STATED EXERCISE: Put the data into a Markdown table with the columns Row and Line, numbering each line and skipping blank ones. Begin at the line that contains "1206x628 pixels. How" and stop after the line that contains "[x=105, y=214]".

<<<<

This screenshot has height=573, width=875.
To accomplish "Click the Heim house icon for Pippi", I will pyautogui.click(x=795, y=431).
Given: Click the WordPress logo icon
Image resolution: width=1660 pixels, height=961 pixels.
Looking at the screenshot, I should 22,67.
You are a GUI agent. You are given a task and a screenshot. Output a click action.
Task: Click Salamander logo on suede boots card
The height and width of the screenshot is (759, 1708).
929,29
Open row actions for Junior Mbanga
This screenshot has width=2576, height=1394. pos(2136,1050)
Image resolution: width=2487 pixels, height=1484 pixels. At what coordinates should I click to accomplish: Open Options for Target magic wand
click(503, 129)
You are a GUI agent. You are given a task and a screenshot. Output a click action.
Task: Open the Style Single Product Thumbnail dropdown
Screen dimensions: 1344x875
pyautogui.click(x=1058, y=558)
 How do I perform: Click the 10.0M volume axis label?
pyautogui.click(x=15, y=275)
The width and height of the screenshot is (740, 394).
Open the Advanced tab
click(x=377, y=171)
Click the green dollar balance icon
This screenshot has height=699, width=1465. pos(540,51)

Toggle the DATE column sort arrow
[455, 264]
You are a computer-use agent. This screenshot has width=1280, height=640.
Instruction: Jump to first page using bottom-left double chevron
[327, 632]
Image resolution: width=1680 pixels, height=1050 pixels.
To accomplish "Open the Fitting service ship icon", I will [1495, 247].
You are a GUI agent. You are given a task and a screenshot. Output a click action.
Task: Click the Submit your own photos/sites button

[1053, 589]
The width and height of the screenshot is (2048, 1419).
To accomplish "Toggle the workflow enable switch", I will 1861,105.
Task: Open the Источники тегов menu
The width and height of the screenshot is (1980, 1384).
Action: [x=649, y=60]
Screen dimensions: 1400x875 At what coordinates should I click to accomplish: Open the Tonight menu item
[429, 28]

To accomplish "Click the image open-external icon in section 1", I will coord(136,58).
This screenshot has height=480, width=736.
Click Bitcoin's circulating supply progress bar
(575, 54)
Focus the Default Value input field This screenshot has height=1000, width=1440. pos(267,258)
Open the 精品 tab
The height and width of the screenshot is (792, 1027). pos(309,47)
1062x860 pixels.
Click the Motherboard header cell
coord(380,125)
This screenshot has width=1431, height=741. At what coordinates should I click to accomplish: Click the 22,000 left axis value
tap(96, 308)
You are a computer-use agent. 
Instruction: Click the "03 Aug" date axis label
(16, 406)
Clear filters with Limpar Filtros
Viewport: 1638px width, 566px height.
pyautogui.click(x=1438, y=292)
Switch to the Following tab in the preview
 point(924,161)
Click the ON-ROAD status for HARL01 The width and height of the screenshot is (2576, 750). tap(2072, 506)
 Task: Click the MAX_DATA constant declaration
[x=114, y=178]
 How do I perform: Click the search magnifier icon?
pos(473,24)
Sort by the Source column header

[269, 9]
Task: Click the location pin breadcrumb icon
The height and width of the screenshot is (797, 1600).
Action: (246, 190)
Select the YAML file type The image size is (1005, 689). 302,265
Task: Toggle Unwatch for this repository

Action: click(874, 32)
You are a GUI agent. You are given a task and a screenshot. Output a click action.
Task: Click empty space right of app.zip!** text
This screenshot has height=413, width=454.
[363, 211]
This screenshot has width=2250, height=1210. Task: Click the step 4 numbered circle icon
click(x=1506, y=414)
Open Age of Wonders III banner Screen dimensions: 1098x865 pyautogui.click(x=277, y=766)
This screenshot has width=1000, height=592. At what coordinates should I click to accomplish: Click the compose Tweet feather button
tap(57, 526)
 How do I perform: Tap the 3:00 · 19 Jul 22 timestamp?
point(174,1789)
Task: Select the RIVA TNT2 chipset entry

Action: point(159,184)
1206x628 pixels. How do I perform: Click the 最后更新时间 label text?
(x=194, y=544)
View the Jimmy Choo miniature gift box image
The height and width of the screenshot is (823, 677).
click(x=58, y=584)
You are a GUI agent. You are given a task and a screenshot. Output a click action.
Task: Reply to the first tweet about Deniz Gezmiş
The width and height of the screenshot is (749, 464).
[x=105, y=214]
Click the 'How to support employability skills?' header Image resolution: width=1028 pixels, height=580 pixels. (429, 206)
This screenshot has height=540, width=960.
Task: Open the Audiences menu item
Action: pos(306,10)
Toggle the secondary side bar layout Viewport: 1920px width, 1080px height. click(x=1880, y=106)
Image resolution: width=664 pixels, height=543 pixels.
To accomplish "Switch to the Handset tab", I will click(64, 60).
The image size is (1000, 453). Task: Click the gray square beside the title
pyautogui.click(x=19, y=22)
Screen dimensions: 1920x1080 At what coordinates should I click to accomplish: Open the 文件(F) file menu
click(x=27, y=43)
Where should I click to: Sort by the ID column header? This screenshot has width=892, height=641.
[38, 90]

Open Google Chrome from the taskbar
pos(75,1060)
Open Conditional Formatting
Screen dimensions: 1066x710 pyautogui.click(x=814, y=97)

>>>>

THE ANSWER:
| Row | Line |
|---|---|
| 1 | 1206x628 pixels. How do I perform: Click the 最后更新时间 label text? |
| 2 | (x=194, y=544) |
| 3 | View the Jimmy Choo miniature gift box image |
| 4 | The height and width of the screenshot is (823, 677). |
| 5 | click(x=58, y=584) |
| 6 | You are a GUI agent. You are given a task and a screenshot. Output a click action. |
| 7 | Task: Reply to the first tweet about Deniz Gezmiş |
| 8 | The width and height of the screenshot is (749, 464). |
| 9 | [x=105, y=214] |